TARA NEWS - March, 1998 Page 10
ALL THE NEWS THAT'S FIT TO PRINT
...AND HAM RADIO TOO
Tnx: ARRL Letter
|Ham radio got some highly
visible ink March 5 in one of the nation's most prestigious newspapers--the New York
Times. The article, "Ham Radio, Version 2.0, for the Silicon Era," by John
Verity, appears in The Times' new "Circuits" section, on page G9. Among
those prominently mentioned in the article was AMSAT-NA Executive Vice President Keith
Baker, KB1SF, who's also pictured in his shack. Baker says photographer Chris Kasson
showed up at his Xenia, Ohio, home a few weeks ago and spent several hours snapping
pictures of his gear, his shack, his antennas, and him. Also quoted was ARRL Advertising
Manager Brad Thomas, KC1EX. ARRL Media Relations Manager Jennifer Gagne, N1TDY, worked
with Verity in developing the article.
Verity's premise: "A new, digitally hip generation is sweeping into ham radio and virtually reinventing it from the inside out." He talks about how much of the hobby has become computer-oriented, reliant as much on "microchips and software" and links to the Internet as on the more traditional hardware associated with hams. The article focuses on some of the more futuristic types of amateur activities such as satellites, although the pending Phase 3D is not mentioned. The article included both the ARRL and AMSAT Web sites. Also mentioned were moonbounce, ATV, and SSTV. Even the Heathkit Virtual Museum (http://www.cyberventure.com/heath.html) got a plug.
Baker says the article was great publicity for Amateur Radio and for AMSAT. "Mr. Verity and I spent a few hours on the telephone talking about the continuing magic of Amateur Radio and what AMSAT has done to spark new ways of telecommunication over the years," he said. Baker said Verity "was quite impressed with the ease with which we regularly communicate through our fleet of AMSAT satellites," and especially that hams can hit some satellites using an H-T. "If it sparks enough interest in just one youngster to become a ham, then it was well worth the effort!"
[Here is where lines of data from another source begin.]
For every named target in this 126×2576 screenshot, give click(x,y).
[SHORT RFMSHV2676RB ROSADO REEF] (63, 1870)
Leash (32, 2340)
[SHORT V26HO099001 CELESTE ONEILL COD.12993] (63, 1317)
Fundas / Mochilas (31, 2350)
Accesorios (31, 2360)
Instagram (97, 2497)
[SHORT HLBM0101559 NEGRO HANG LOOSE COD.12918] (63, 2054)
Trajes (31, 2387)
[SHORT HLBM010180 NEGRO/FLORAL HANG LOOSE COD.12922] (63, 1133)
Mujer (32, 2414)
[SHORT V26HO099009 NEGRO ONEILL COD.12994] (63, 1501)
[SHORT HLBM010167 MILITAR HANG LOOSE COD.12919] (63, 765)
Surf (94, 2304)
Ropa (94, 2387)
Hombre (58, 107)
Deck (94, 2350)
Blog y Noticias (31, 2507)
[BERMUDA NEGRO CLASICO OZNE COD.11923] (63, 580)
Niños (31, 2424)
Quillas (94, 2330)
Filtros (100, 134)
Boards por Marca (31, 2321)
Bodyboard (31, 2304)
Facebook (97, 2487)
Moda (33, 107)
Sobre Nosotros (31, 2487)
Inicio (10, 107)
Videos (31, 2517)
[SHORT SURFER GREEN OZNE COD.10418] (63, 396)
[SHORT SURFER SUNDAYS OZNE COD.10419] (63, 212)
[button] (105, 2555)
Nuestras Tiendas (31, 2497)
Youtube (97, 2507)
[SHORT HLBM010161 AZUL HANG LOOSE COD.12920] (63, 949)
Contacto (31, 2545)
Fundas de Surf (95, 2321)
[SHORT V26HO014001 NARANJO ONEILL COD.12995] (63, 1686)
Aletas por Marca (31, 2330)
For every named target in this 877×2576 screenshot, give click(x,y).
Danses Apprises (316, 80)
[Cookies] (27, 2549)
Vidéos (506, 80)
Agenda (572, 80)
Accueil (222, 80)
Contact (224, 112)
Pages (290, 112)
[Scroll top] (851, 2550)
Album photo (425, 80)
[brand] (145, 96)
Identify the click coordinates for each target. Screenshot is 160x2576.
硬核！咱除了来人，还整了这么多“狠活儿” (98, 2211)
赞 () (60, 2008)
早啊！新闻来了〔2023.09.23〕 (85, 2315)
Hams may raise their eyebrows when they come to the part where Verity cites 4000 W as "the legal maximum" for amateurs. Even though "it says so in the newspaper," the legal limit remains 1500 W PEP.
Seeing the article sparked renewed interest for at least one inactive ham. Leonard Spear, WA1LBC, of West Palm Beach, Florida, and Branford, Connecticut, called HQ to say he's now excited about getting back into ham radio, and especially finding out more about satellites and packet radio.
Those who can't get a hard copy of The New York Times can view the article at http://www.nytimes.com/library/tech/98/03/circuits/articles/05ham-radio.html.
For those of you who http:/www.timewave.comhave purchased an AEA DSP-232, and are less than enthralled with owning one of these paperweights, here is the latest from Timewave.
It sounds as if they are doing the best that can be done, and are going to ensure that the unit is a solid deliverable.
The DSP-232 was on "Engineering Hold" at Timewave. Specifically, this means the DSP-232 was undergoing extensive firmware revisions to improve its operation and performance to Timewave standards. After analyzing the existing firmware, Timewave engineering determined it was necessary to make a major revision, rather than just patch a few bugs. This is a big project. The original source code is over 4 inches thick.
The revised DSP-232 (and upgrade eproms for existing DSP-232s) will not be shipped until the revision is complete and thoroughly tested. The DSP-232 has new product status at Timewave. It is Timewave's policy not to announce the shipping date of new products until they are released for production.
The DSP-232 project is a high priority project at Timewave. The hardware platform (Motorola 68340 and Analog Devices 2105) is sound. The DSP-232 will be an excellent modem when the firmware is complete.